**ACTIVITY**
Which lines in the data contain the word "header"? Please copy each of them.

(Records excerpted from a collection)
**********
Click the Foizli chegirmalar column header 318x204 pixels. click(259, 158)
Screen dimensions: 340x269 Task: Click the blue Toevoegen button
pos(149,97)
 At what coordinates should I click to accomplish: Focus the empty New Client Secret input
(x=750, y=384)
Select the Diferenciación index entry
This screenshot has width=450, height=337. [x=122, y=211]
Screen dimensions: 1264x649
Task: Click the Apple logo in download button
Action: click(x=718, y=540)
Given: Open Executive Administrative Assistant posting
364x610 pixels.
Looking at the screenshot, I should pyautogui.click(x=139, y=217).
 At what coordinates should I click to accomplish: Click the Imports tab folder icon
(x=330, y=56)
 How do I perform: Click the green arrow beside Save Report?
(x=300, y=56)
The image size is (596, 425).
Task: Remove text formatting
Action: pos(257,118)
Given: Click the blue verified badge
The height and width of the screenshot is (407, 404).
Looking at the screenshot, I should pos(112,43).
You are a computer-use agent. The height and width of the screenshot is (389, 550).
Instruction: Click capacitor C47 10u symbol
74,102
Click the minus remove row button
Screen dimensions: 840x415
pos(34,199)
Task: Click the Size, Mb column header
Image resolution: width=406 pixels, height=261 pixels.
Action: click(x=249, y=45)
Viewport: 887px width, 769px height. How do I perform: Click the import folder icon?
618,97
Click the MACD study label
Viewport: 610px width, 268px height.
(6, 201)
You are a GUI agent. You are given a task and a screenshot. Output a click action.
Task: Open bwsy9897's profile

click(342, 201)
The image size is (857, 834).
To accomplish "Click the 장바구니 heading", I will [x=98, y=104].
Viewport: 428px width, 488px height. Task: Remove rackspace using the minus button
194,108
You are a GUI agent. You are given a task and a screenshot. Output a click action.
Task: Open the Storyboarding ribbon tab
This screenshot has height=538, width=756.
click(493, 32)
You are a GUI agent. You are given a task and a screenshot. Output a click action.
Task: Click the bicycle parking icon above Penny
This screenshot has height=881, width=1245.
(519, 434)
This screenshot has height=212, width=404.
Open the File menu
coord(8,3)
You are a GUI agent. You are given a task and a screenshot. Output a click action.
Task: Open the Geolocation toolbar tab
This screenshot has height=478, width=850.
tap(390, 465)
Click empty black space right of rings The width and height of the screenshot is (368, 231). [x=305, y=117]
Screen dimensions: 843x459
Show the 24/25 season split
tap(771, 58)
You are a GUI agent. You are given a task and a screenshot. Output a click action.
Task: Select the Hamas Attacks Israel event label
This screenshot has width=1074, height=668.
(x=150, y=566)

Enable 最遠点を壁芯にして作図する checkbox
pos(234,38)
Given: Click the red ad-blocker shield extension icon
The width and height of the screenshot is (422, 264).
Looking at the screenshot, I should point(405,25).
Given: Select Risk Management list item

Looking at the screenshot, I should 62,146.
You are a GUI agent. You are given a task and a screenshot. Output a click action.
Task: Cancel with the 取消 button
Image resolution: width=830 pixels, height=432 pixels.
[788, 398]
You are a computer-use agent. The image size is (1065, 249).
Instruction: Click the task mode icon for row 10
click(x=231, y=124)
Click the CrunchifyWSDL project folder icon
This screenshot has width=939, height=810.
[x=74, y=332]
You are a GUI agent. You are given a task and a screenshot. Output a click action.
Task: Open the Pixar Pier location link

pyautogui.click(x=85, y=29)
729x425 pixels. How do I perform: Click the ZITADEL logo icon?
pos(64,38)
**********
**RESPONSE**
Click the Foizli chegirmalar column header 318x204 pixels. click(259, 158)
Task: Click the Size, Mb column header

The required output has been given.